Event Info
Beneath the Surface: Hope and Justice for Indigenous Women and Girls
Presented by Kingston WritersFest
5:00pm - 6:00pm
$0-$21.69
Event Description
Beneath the Surface: Hope and Justice for Indigenous Women and Girls
Angela Sterritt with Tina Munroe
Reading and Conversation
Bellevue
5:00 – 6:00 pm
Saturday Stories Sponsor
LodgePole Arts Alliance
“She could have been me.” Award-winning Gitxsan investigative journalist Angela Sterritt speaks with Tina Munroe about Unbroken: My Fight for Survival, Hope, and Justice for Indigenous Women and Girls. Part memoir, part investigation, Angela reflects on the struggles of her own upbringing, and shows how colonialism and racism has led to a society where the lives of Indigenous women and girls are ignored and devalued.
Angela Sterritt
Angela Sterritt is an award-winning investigative journalist and national bestselling author from the Wilp Wiik’aax of the Gitanmaax community within the Gitxsan Nation on her dad’s side and from Bell Island Newfoundland on her maternal side. She has worked as a television, radio, and digital journalist for more than a decade, and is currently the host of the CBC original podcast Land Back, which won a Radio Television Digital News Association award for best podcast.
Angela won an Academy Award (Canadian Screen Award) for best reporter of the year in Canada and a national Radio Television Digital News Association award for her coverage of an Indigenous man and his granddaughter who were arrested while trying to open a bank account at BMO. also won a national Radio Television Digital News Association award for the same reporting.

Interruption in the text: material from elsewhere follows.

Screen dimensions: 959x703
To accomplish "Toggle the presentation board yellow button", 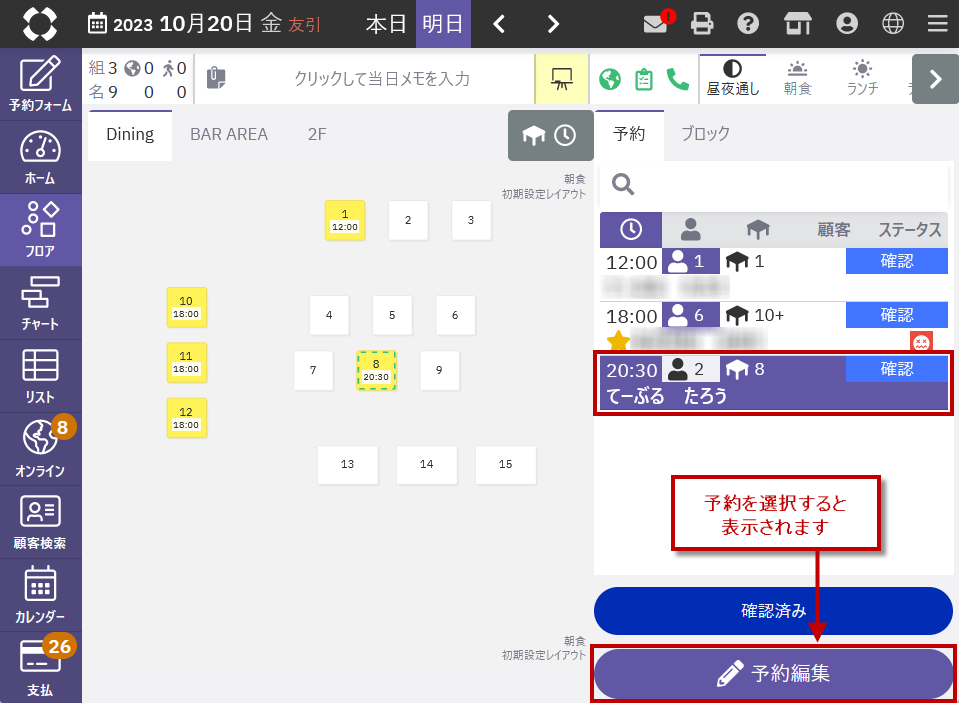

Vancouver Magazine’s Power 50 named her one of the city’s top 50 most influential people.
Other accolades include a nomination for best local reporter by the Canadian Screen, an RTDNA award for best long feature, the Investigative Award of the Year from Canadian Journalists for Free Expression for coverage of missing and murdered Indigenous women. She was awarded a prestigious William Southam Journalism Fellowship at Massey College in Toronto - the first known First Nations person in Canada to receive the award.
Her book, Unbroken: My Fight for Survival, Hope, and Justice for Indigenous Women and Girls is a remarkable work of memoir and investigative journalism focusing on missing and murdered Indigenous women and girls. Tanya Talaga says "Sterritt's story is living proof of how courageous Indigenous women are. Listen to her voice and hear the sound of the land, hear the sound of our women weeping but also raging—refusing to be neglected or ignored any longer.”
Tina Munroe
Tina Munroe is PhD student in the Queen’s Department of English. She identifies as a non-status Anishinaabe (Saulteaux) woman who grew up in the city far from her mother’s homeland and spends a lot of time thinking about what the repatriation of Indigenous land and life could look like if imagined beyond the parameters of capitalism or the Indian Act. Her research interests include Indigenous literatures of Turtle Island, Indigenous philosophy and critical theory, representations of urban Indigeneity, and he Indigenous body as Home/Land. For her PhD, she considers the ways urban Indigenous people made “dispossessed" of traditional homelands relate to place and space in cities plagued by racial violence like her hometown of Thunder Bay. She has been a guest speaker at Lakehead’s Indigenous Graduate Speaker Series and National Centre for Truth and Reconciliation "NCTR Dialogue: Land Back" event, and moderator for Thunder Bay’s “Tea with Kokum”.